TASK:
Format the lines starting at the one containing "You are a GUI" and ending at the one containing "pyautogui.click(x=87, y=447)" as a numbered list, leaving out blank lines and pictures.

EXERCISE MATERIAL:

::::::::::

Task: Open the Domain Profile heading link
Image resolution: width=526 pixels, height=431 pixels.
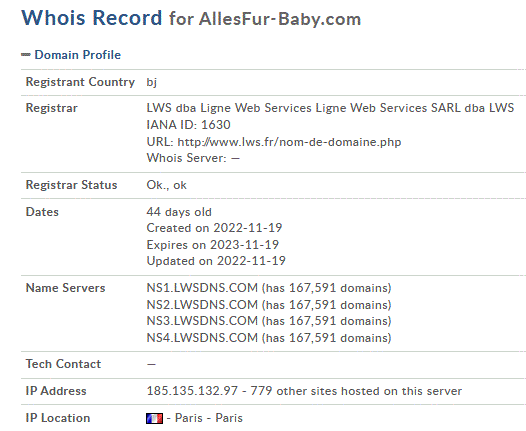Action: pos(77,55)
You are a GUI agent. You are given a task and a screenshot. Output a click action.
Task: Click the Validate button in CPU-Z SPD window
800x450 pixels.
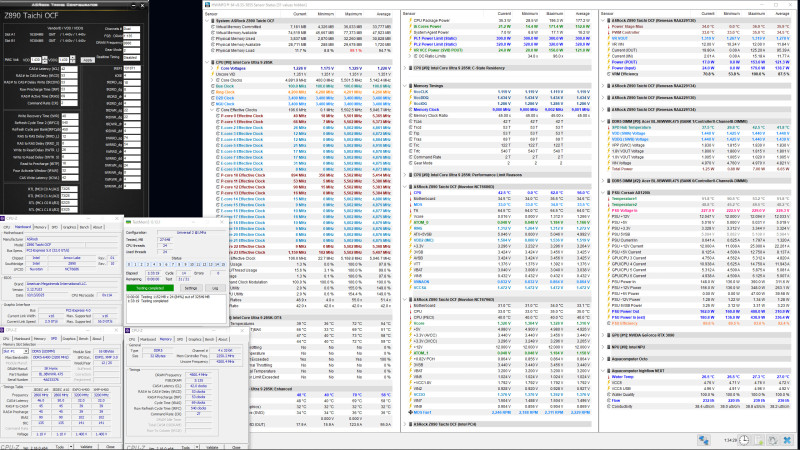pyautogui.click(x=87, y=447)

::::::::::

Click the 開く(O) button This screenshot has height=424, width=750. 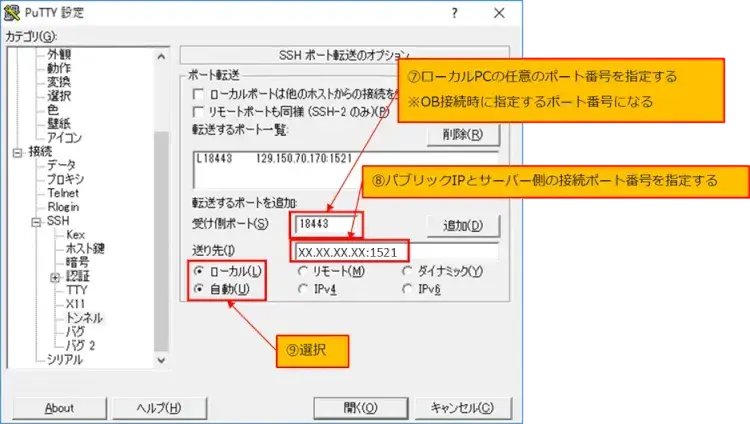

::::::::::

WRITTEN SOLUTION:
1. You are a GUI agent. You are given a task and a screenshot. Output a click action.
2. Task: Click the Validate button in CPU-Z SPD window
3. 800x450 pixels.
4. pyautogui.click(x=87, y=447)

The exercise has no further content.